(Work item): Beginning with the opening line of the entries, return every line through the one containing "Select slide 9 thumbnail", both included, and nothing else. Omit pictures.
━━━━━━━━━━━━━━━━━━━━
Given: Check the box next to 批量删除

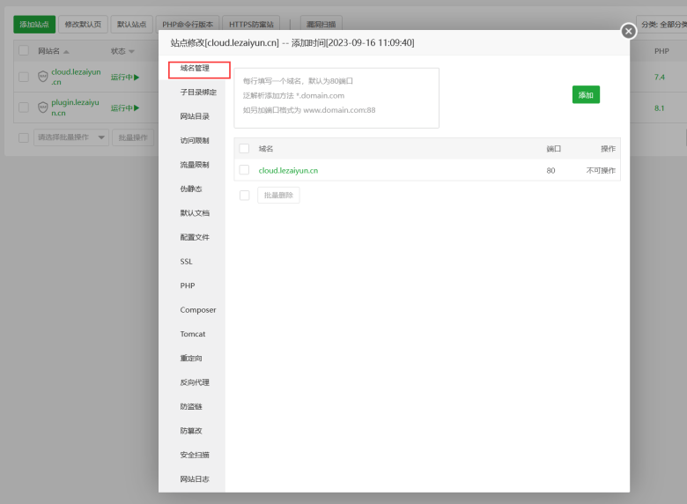Looking at the screenshot, I should click(x=244, y=195).
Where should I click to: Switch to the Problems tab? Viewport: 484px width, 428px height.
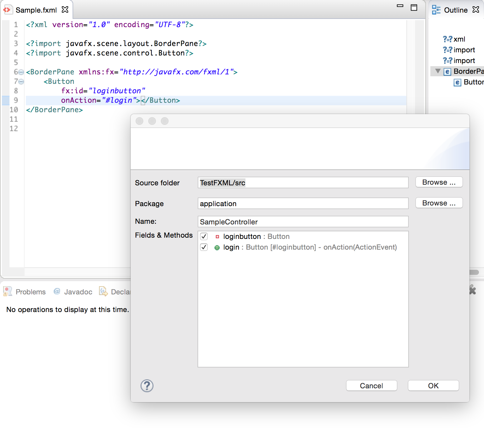(30, 292)
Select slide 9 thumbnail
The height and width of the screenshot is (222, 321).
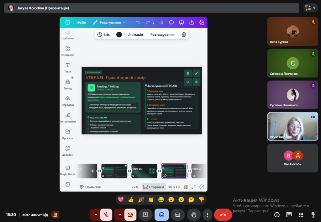point(144,171)
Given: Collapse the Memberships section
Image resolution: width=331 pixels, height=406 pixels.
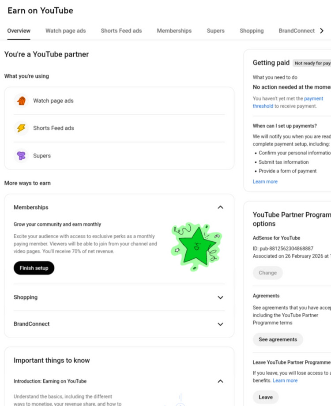Looking at the screenshot, I should click(x=220, y=207).
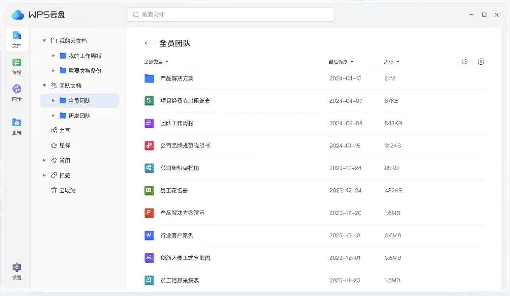Click the 项目经费支出明细表 spreadsheet icon
The image size is (510, 296).
[x=149, y=101]
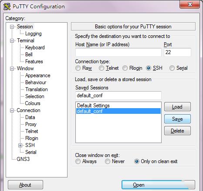Choose Never for close window on exit
The image size is (203, 191).
pos(108,161)
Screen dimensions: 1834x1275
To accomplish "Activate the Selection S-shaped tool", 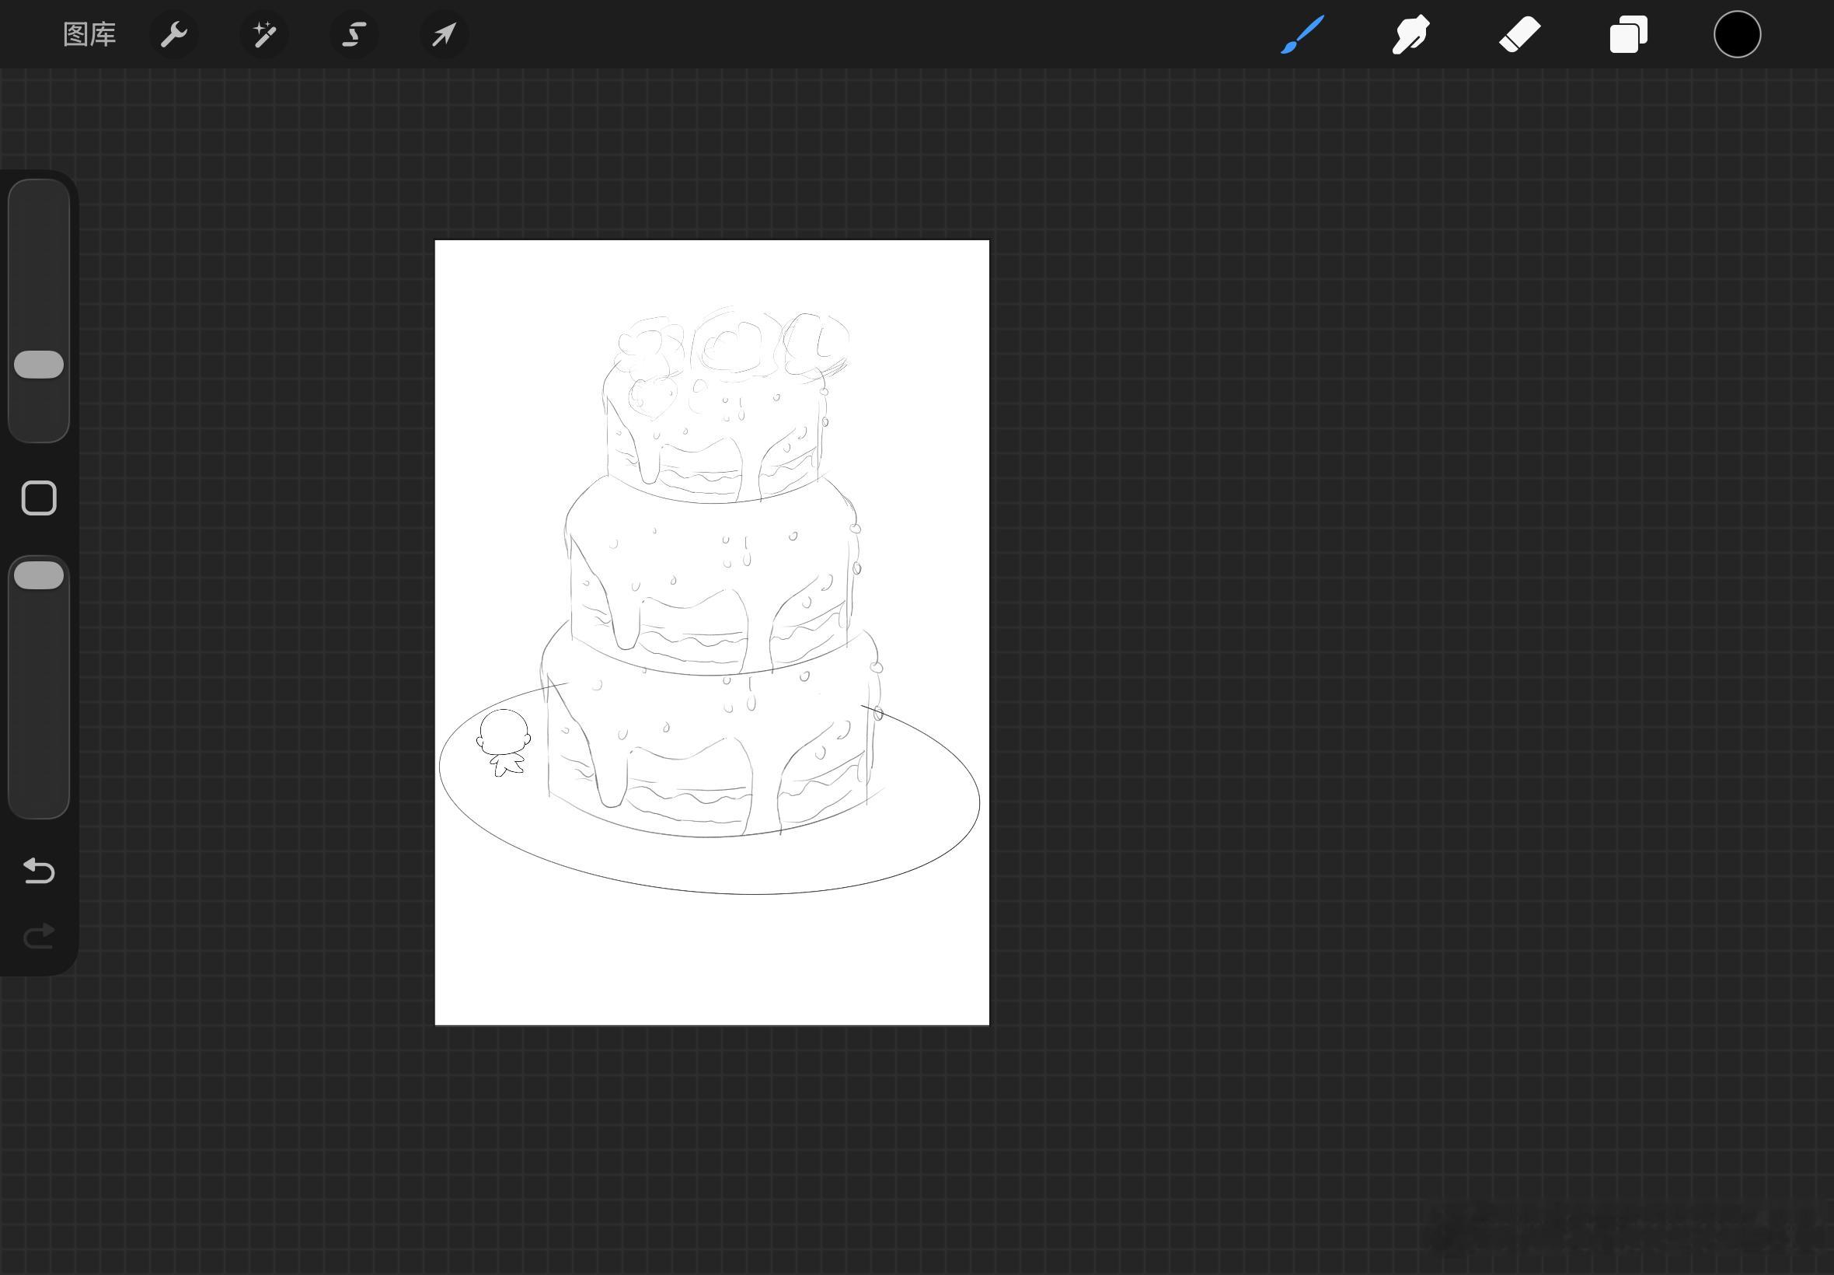I will pyautogui.click(x=355, y=34).
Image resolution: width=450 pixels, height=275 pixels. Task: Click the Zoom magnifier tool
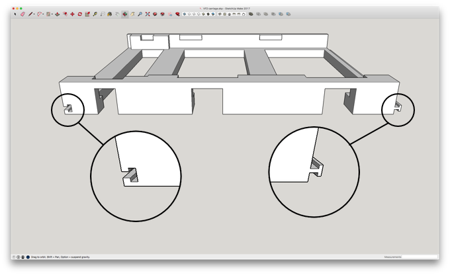click(x=140, y=14)

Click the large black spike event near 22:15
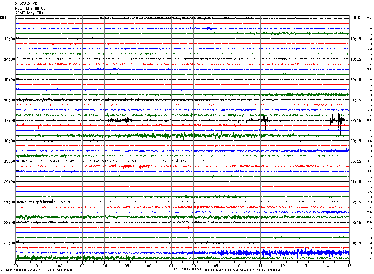click(337, 121)
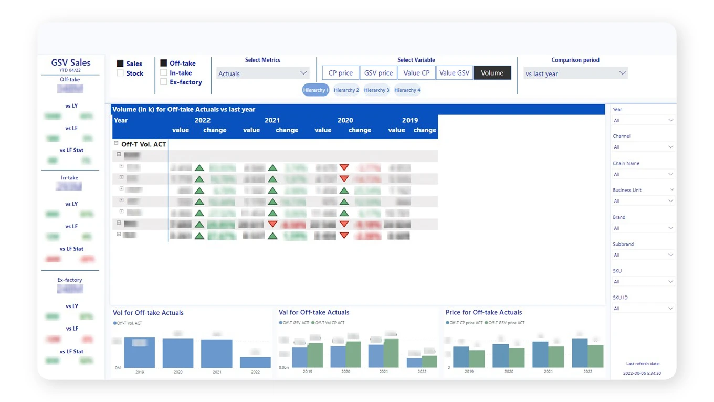Click the Off-T GSV price ACT legend marker
Screen dimensions: 714x402
[487, 323]
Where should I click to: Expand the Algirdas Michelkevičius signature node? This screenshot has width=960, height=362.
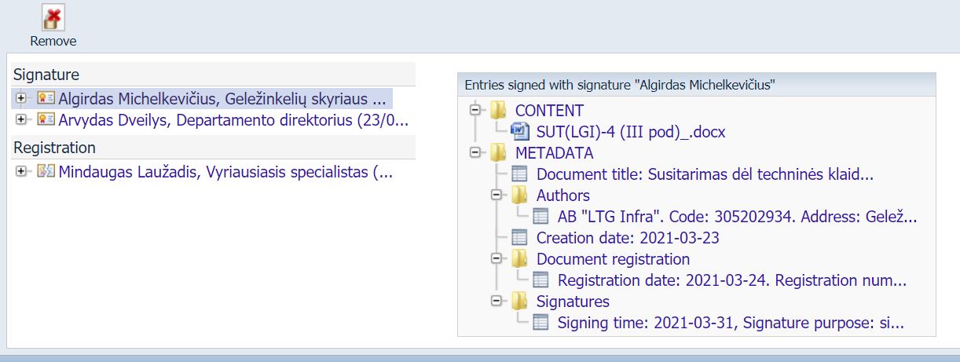(x=21, y=99)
━━━━━━━━━━━━━━━━━━━━
(Answer for the task):
Given: Check the box next to 批量删除

Looking at the screenshot, I should click(x=244, y=195).
Where should I click to: Switch to the Problems tab? Viewport: 484px width, 428px height.
(30, 292)
Select slide 9 thumbnail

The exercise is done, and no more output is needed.